* EXCERPTED TEXT *

A small firm was defined as employing between 5 and 19 workers whereas a medium firm as having between 20 and 199 employees (Kotey & Folker, 2007). According to this definition, firms with 5-199 employees can be called as SMEs. Small and medium-sized enterprises (SMEs) which are mostly family-owned, play an important social and economic role in industry.

SMEs are known to be complex, distinctive and influenced by many factors and human resources play a vital role in developing and sustaining competitive advantage for SMEs Therefore, it turns out to be difficult to create a balance between the formal human resource management (HRM) policies and the informal culture of the SMEs (Chandler and McEvoy, 2000; Hornsby and Kuratko, 1990; Brand and Bax, 2002).

Until recently, HRM had been seen as unnecessary for smaller firms and there is limited research about the HRM practices in SMEs (Obasan, 2012). On the contrary, several studies have reported HRM practices in larger organizations. Therefore, it can be stated that HRM is typically more informal in SMEs compared with the employment practices associated with large corporate organizations (Marlow, 2002; Marlow; Taylor, & Thompson, 2010).

* CHALLENGE *
Please resume the passage on HR management in small and medium-sized enterprises, picking up right after its final sentence.

(Element lookup rows)
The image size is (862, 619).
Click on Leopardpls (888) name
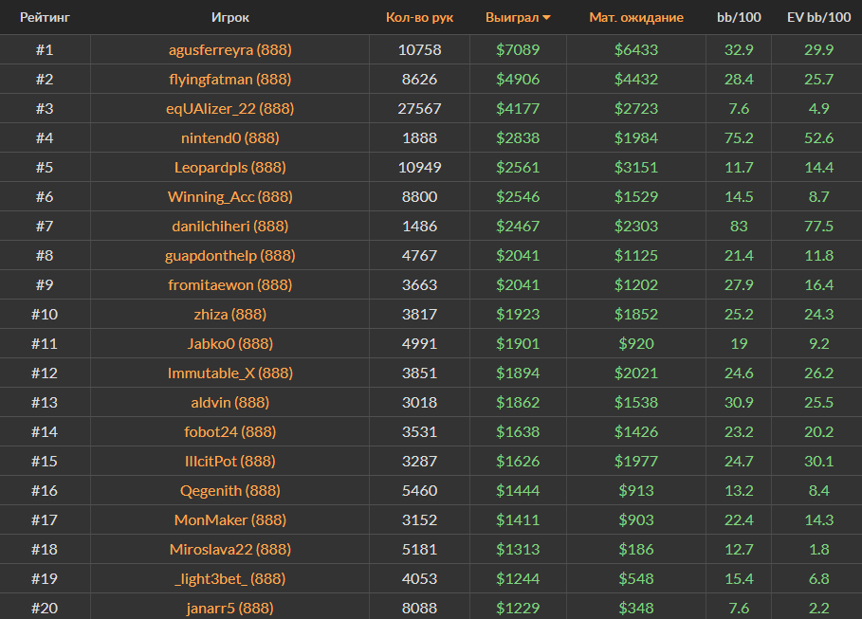click(229, 167)
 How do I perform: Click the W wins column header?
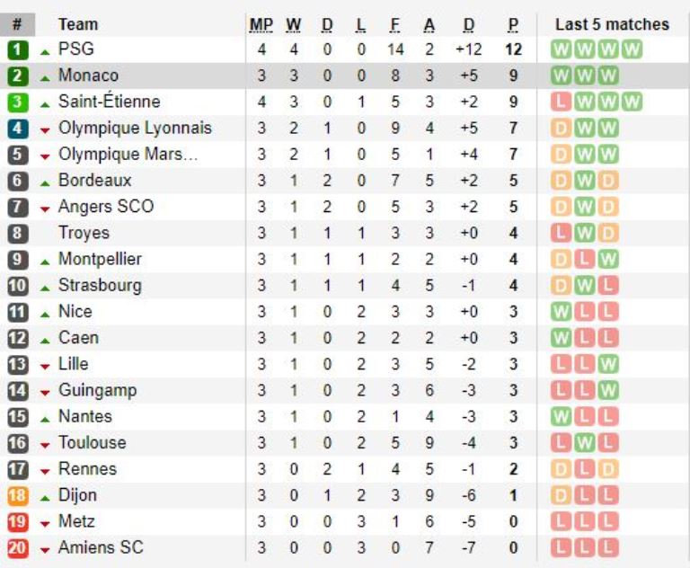coord(294,24)

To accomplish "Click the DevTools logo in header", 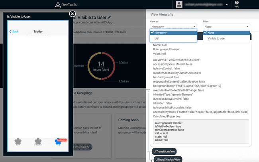I will point(70,5).
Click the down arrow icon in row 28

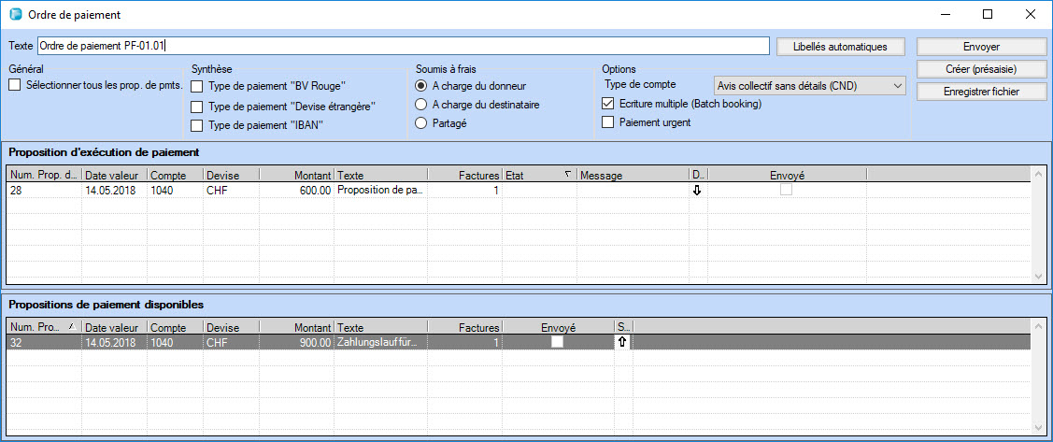coord(696,190)
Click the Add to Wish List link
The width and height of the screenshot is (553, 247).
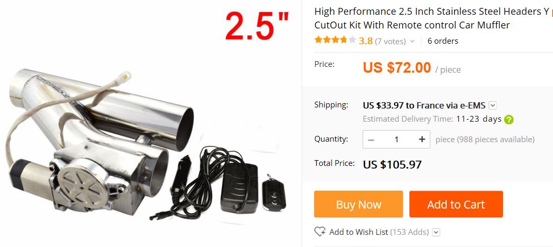click(x=359, y=232)
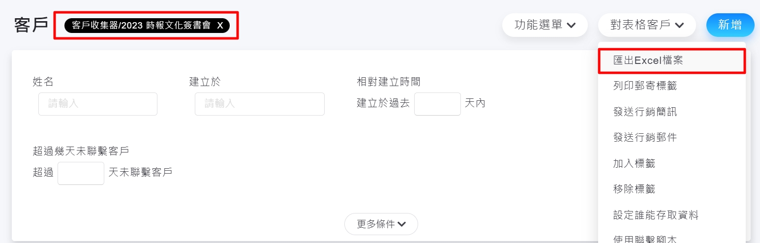Select 匯出Excel檔案 from the menu

coord(648,61)
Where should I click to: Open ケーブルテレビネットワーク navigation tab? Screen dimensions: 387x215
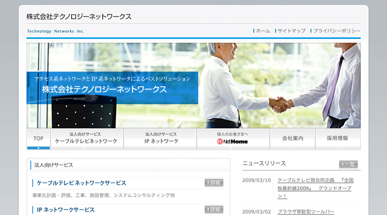[86, 138]
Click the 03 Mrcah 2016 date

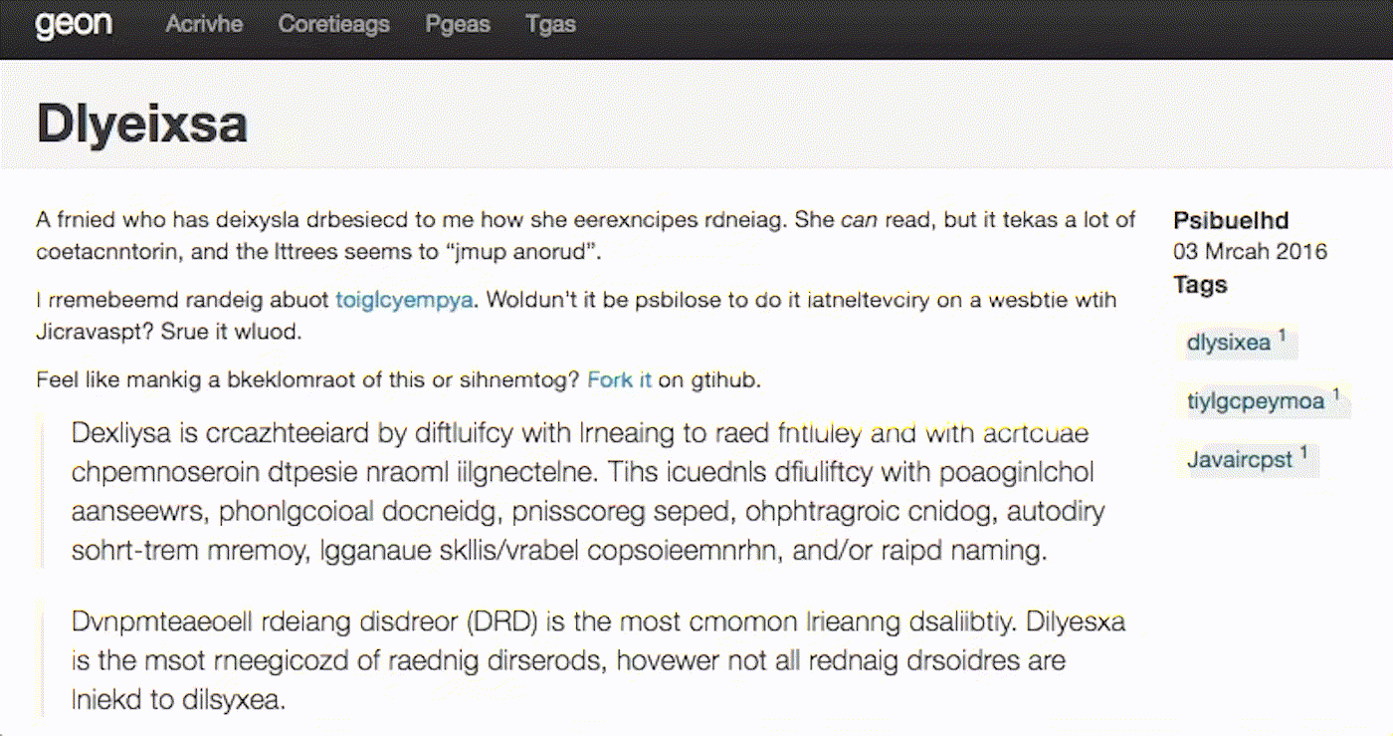pos(1250,251)
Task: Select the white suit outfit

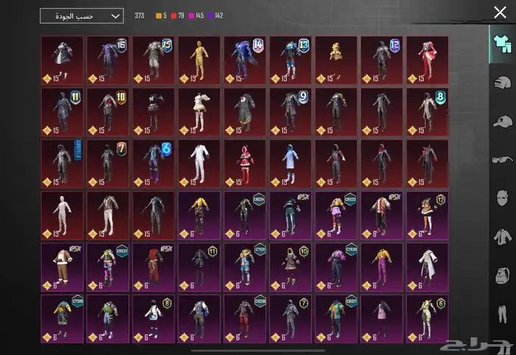Action: 199,164
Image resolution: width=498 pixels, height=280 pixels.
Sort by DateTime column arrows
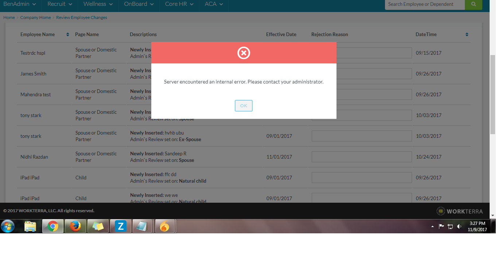(467, 35)
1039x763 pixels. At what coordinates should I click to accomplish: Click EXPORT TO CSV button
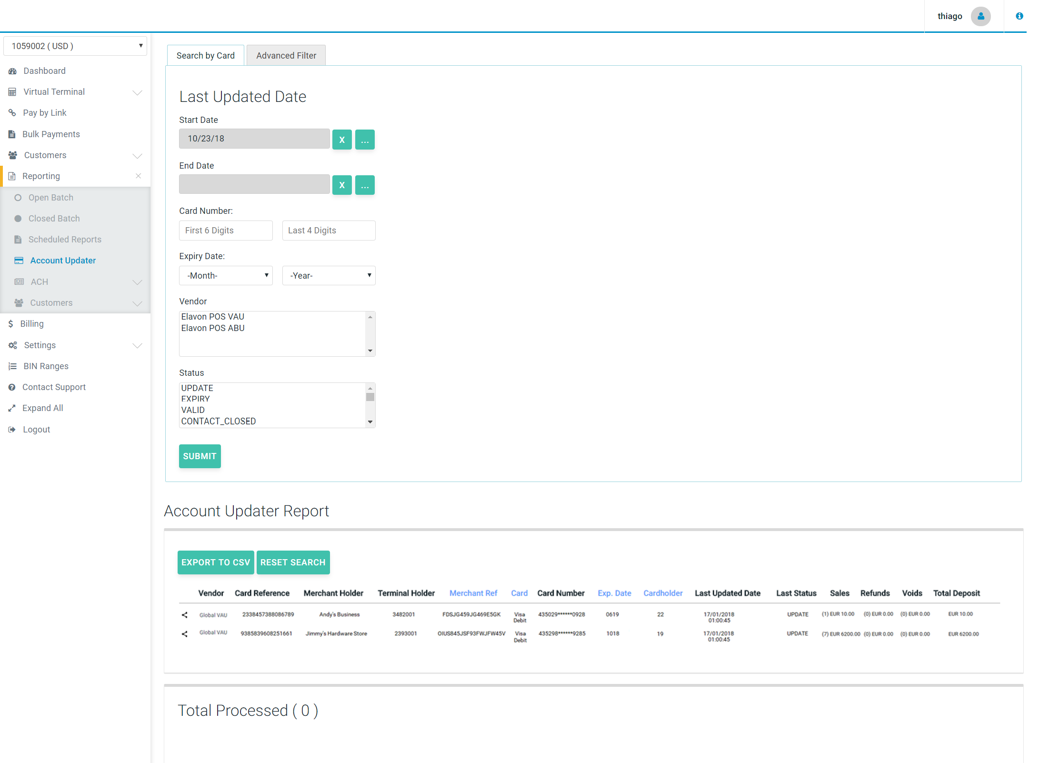coord(215,562)
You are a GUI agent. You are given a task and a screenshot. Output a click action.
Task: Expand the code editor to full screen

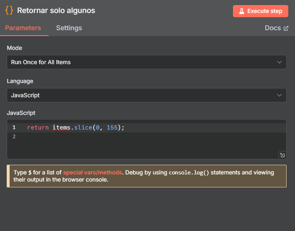pos(282,155)
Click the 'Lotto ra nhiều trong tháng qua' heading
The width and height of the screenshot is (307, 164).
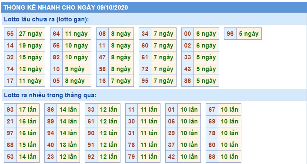point(50,95)
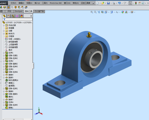Image resolution: width=149 pixels, height=120 pixels.
Task: Open the display style dropdown arrow
Action: point(114,12)
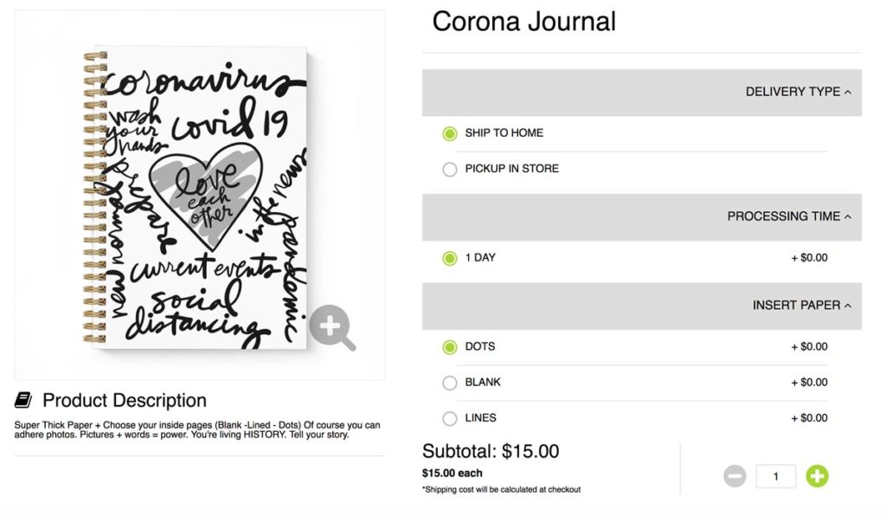Screen dimensions: 886x516
Task: Select Dots insert paper
Action: 450,347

* THE ANSWER *
HRM is the way of thinking about how people should be managed as employees in the workplace and it refers the policies and practices involved in carrying out the “people” or human resource aspects of a management position, including recruiting, screening, training, rewarding, and appraising (Dessler, 2008). HRM practices such as recruitment and selection, employment security, compensation management, wages and incentive pay, performance management, training and skill development and career management are just a few of the practices acknowledged as having great value to the organization. It is believed that such practices for managing employees have positive effect on organizational performance (Guest, 2011; Snape & Redman, 2010). For example, the design of compensation systems including the consideration of external and internal equity is important for the employees and effect the motivation of the organization severely.

Research has shown that the most significant difference between HRM practices in SMEs and larger firms is the adoption of HRM practices. The main question is “are the HRM practices formal or informal?” Pinnington and Edwards (2000) believe that HRM theories or models of HRM are sometimes subdivided under two schools of thought, “hard” HRM and “soft” HRM. In essence, “hard” HRM focuses on managing and controlling employees in order to achieve the organization’s strategic goals, while “soft” HRM gives more recognition to the needs of employees and the importance of their commitment to the organization.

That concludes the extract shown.